Source >>
□ □ □ □
What it does: For each digit position from least significant up, stably bucket-sort the array by that digit. After the last (most significant) pass, the array is fully sorted. Run: go run main.go | javac LSDRadixSort.java && java LSDRadixSort | python radix.py


Example 2: LSD Radix Sort with Byte Radix (Base 256)

Go

package main

import "fmt"

// LSDByteRadix sorts uint32 values using 4 passes of base-256 radix.
// Faster than base-10 in practice because the count table fits in cache
// and digit extraction is a fast bit-shift + mask.
func LSDByteRadix(arr []uint32) {
    n := len(arr)
    if n <= 1 {
        return
    }
    buf := make([]uint32, n)
    for shift := uint(0); shift < 32; shift += 8 {
        var count [257]int // [0..256], extra slot for prefix-sum convenience
        for _, v := range arr {
            count[((v>>shift)&0xFF)+1]++
        }
        for i := 1; i < 257; i++ {
            count[i] += count[i-1]
        }
        for _, v := range arr {
            digit := (v >> shift) & 0xFF
            buf[count[digit]] = v
            count[digit]++
        }
        arr, buf = buf, arr
    }
}

func main() {
    data := []uint32{170, 45, 75, 90, 802, 24, 2, 66, 1<<20, 1<<31}
    LSDByteRadix(data)
□ □ □ □
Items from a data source
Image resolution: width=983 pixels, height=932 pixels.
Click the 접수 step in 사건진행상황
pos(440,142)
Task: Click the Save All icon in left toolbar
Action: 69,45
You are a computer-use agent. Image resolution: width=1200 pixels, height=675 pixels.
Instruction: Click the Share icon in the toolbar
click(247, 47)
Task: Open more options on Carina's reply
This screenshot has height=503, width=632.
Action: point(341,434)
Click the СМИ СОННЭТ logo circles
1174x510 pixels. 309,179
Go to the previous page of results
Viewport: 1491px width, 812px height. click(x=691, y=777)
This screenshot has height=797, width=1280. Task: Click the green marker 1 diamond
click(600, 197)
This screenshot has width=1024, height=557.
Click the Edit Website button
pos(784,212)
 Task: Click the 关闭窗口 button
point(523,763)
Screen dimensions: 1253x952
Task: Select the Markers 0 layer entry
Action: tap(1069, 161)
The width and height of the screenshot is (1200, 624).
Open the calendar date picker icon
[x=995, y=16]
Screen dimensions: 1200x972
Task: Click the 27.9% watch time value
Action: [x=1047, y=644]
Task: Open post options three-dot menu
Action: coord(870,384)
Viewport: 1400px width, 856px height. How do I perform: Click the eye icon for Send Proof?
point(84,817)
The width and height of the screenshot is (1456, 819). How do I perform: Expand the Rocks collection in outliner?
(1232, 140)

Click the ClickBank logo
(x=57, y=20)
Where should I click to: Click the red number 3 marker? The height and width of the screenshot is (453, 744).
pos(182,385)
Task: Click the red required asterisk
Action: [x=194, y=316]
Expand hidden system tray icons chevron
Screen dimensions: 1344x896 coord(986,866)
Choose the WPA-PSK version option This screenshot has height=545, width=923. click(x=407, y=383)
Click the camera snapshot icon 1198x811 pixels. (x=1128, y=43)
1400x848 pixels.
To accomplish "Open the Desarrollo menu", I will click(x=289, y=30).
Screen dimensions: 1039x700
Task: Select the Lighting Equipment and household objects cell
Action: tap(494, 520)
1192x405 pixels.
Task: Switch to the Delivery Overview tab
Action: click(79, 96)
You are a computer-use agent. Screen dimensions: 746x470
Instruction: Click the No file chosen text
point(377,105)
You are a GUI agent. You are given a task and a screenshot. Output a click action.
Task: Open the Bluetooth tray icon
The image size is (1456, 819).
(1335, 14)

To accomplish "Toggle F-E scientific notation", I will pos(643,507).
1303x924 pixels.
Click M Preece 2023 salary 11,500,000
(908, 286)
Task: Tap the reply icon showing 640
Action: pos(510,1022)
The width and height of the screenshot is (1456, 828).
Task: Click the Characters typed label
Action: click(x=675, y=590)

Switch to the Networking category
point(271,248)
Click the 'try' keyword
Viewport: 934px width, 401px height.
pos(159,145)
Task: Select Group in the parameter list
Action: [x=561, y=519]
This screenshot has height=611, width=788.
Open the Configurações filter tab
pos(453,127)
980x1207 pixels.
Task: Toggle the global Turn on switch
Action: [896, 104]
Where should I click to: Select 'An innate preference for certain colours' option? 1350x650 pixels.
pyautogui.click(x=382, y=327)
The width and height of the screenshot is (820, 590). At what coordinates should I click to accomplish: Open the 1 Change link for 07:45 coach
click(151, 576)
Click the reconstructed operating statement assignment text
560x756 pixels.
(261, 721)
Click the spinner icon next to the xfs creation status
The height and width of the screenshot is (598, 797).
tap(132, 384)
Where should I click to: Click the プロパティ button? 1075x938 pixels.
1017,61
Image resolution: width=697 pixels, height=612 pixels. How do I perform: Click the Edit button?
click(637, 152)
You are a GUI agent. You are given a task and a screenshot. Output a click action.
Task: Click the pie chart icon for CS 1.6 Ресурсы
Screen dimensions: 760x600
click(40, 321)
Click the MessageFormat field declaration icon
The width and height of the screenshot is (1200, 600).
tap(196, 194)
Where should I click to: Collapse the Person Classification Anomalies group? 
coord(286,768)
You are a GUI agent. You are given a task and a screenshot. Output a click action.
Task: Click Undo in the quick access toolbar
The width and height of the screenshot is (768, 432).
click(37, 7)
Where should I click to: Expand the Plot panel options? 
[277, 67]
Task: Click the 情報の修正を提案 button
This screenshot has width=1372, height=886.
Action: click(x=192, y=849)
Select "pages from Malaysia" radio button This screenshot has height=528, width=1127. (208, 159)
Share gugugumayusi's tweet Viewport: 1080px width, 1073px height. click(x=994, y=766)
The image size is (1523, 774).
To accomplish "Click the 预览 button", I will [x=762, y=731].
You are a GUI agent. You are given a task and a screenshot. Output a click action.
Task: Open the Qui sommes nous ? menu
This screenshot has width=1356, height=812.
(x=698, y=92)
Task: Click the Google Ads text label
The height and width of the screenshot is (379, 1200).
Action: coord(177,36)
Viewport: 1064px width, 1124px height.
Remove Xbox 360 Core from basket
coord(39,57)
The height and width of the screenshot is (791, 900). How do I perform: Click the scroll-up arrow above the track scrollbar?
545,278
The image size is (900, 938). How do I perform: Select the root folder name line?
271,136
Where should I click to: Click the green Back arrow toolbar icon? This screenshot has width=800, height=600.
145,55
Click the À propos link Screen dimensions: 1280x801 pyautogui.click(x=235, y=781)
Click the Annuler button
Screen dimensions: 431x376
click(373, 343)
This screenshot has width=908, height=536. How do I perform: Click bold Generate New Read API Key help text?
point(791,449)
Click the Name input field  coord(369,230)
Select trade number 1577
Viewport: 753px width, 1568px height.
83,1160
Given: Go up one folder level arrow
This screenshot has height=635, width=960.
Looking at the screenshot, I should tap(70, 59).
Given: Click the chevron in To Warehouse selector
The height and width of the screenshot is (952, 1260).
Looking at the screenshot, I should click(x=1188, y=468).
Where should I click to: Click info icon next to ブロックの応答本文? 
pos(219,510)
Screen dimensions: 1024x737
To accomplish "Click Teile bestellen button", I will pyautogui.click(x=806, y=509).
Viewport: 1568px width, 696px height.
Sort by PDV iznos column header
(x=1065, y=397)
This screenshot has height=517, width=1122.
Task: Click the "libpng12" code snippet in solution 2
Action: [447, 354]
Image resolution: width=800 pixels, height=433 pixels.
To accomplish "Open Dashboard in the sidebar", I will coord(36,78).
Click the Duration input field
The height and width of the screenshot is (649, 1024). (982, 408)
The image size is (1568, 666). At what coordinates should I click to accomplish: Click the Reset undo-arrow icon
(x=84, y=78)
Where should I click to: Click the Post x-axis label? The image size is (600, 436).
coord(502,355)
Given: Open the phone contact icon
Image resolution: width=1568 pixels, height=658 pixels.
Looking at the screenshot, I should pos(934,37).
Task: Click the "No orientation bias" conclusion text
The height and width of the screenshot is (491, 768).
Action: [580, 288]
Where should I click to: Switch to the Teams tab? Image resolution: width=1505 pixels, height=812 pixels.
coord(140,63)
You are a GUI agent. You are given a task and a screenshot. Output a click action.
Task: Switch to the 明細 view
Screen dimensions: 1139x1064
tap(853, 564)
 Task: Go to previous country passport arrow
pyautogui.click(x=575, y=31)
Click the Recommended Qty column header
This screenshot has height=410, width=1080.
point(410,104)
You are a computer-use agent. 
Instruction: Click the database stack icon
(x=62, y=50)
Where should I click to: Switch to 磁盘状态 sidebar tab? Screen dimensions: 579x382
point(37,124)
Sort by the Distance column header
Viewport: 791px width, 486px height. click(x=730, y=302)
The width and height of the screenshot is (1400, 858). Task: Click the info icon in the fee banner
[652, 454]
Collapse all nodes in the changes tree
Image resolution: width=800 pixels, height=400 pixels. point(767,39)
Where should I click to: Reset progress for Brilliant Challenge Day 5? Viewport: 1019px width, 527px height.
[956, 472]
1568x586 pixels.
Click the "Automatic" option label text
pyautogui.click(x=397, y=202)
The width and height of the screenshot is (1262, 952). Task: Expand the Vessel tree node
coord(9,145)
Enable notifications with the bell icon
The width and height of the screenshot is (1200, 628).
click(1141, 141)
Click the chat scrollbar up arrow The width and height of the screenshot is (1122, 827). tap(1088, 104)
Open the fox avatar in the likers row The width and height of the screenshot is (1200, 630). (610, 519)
□ □ □ □
What to do >>
Write out the part of the radix sort excerpt starting with "Example 2: LSD" and going on through "n := len(arr)", word for word. These records were taken from a separate source.

Answer >>
Example 2: LSD Radix Sort with Byte Radix (Base 256)

Go

package main

import "fmt"

// LSDByteRadix sorts uint32 values using 4 passes of base-256 radix.
// Faster than base-10 in practice because the count table fits in cache
// and digit extraction is a fast bit-shift + mask.
func LSDByteRadix(arr []uint32) {
    n := len(arr)